La
fondazione di Loano risale all’epoca romana (da vedere
il mosaico in Comune), qualcuno vi attribusce la presenza
della località di Pollupice. "Lodanum super podium" (Poggio
di S.Damiano) era l’originario nome.
Carlo
Magno l’affidò ai Benedettini (775-1000), divenne feudo
del Monastero di S.Pietro in Varatella. Subì le incursioni
dei pirati.
Il
Vescovo di Albenga la pose sotto il proprio dominio (XII
secolo). Fu acquistata da Oberto Doria (1263). Si alternarono
fasi di espansione in collina per fuggire dai predoni
e sulla costa destinanta a svilupparsi in seguito (1309).
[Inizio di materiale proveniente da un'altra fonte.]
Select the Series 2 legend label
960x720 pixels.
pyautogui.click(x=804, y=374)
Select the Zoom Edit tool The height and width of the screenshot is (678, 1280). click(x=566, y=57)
Nel 1342 sotto Genova, passò alla famiglia Doria (1477)
e ai Fieschi (1505).
Dopo
la congiura (1547), il governatore di Milano la restituì ai
Doria.
I Genovesi, soprattutto con Gianandrea I, costruirono
palazzi, fontane, mura e fortificazioni, favorirono il
commercio e l’industria. Naquero una zecca e una tipografia.
Loano andò poi a Carlo Emanuele di Savoia (1737).
Tra
il 23 e 24 novembre del 1795, fu teatro della battaglia
tra le truppe francesi dell’esercito repubblicano e gli
austropiemontesi, come ricorda l’Arco del trionfo a Parigi,
e seguì le sorti napoleoniche sino al 1813. Venne riportata
nella Repubblica ligure e al Piemonte; nel 1870 fu sede
della stazione ferroviaria sulla linea della Riviera.